でも最後でまた脱力するんだろうなぁと思っていましたが、これが意外とそうでもない。フレッチャー医師が、「別の人格が出る時は、体も変調し、血糖値が上がる。超能力者の原型は、多重人格」的な解説をするので、妄執的な思い込みと言うか、一種の火事場の馬鹿的な作用で、これも有りかと、私は納得出来ました。

如何にもアメリカンな明るい二人と違い、ケイシーだけが悲観的で暗い影がある。この子の辛い過去を挿入して、ケビンの重い精神疾患とをリンクさせる手法も、切ないです。

理由はわかっても、精神疾患に至るまでや、拉致の動機の掘り下げが甘く、素通りするのが残念。これでは重い精神病患者は、やっぱりずっと入院させなきゃと、思われるのを危惧してしまいます。

ちゃんと通院していたはずなのに、何故こんなに重篤になるまで、わからなかったのかも、疑問。

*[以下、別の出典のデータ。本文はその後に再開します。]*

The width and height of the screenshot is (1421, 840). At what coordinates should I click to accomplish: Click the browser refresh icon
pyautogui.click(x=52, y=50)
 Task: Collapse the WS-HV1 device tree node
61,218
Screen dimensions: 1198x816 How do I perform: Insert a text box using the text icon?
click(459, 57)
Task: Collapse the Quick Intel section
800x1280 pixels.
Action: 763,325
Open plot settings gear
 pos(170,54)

ケイシーはフレッチャーの残した伝家の宝刀を抜きますが、何でフレッチャー自身は抜かなかったのか?そこも疑問。ただフレッチャーは良き医師で、自分の責任として何とか真相を突き詰めようとする誠実さは、好印象でした。

潤んだ瞳に強い意志を滲ませたアニヤが、強い印象を残します。顔立ちは、人気モデルのケンダル・ジェンナーに似ていて、番茶も出花的愛嬌は一切なく、終始冷静でクレバーなケイシーを好演しています。ラスト近くの、婦人警官に対しての一層強い眼差しに、ケイシーのこれからの人生が好転される希望を感じました。

オーラスにシャマランと深い縁のある大物の登場あり。上手くいけば、続編作りたいのかな?凡作っちゃ凡作ですが、好感が持てる箇所が随所にあり、私は好きな作品です。

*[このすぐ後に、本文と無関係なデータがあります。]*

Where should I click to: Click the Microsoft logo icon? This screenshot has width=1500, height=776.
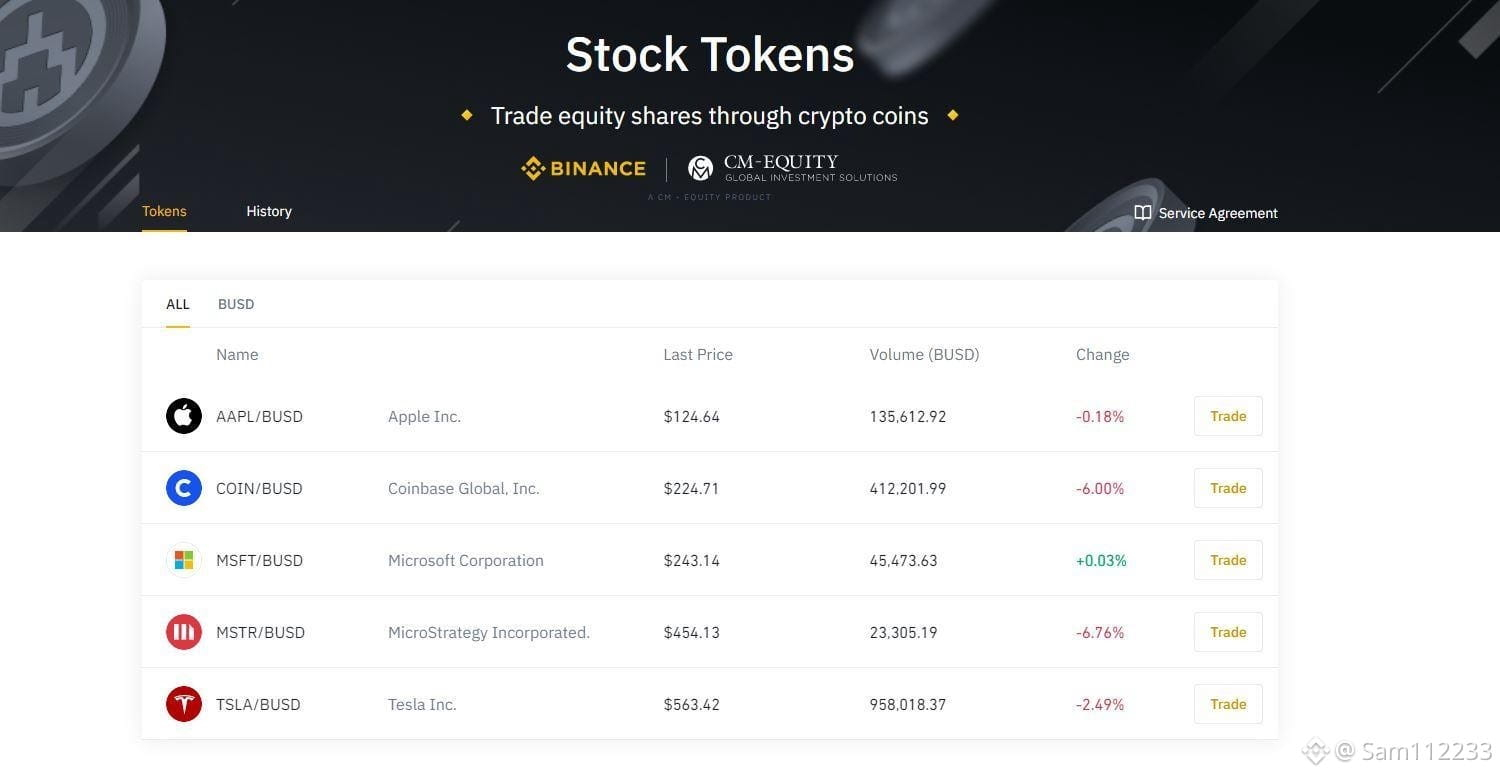[184, 560]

2017年05月03日(水) 「美女と野獣」(IMAX 字幕版)




素晴らしい!私的にはパーフェクトな作品。美しく聡明なベルを、フェミニスト活動も盛んな、知性派のエマ・ワトソンが演じると聞いて、すごく楽しみにしていました。監督も安心のビル・コンドンと言うことで、初めてIMAXをチョイス。いつもチケットはサービスデーとにらめっこで、財布の紐は固い私ですが、今回は自分の大盤振る舞いを褒めたい気分(笑)。絢爛たる画面と、勇敢で慈愛溢れる内容の両面を、味わい尽くせたと思います。

フランスの小さな村で父(ケヴィン・クライン)と二人暮らしのベル(エマ・ワトソン)。読書好きで見識の高いベルは、変わり者として村では浮いた存在です。しかし父は、そんな娘を優しく受け止めてくれます。ある日、町へ仕事に出かけた父は、森で遭難してしまい、廃墟めいた城にたどり着きます。そこでベルに土産をと、バラを一輪失敬した父は、突然野獣(ダン・スティーブンス)に襲われ監禁されてしまいます。野獣は元は、それは美しい王子様でしたが、傲慢で美しい者しか傍にも寄せつけない我がままさを、魔女に咎められ、野獣の姿に変えられてしまいます。一本のバラの花びらが置かれ、その花びらが散る前に、本当に愛し合う女性に巡り会えねば、野獣は永遠に王子には戻れないのです。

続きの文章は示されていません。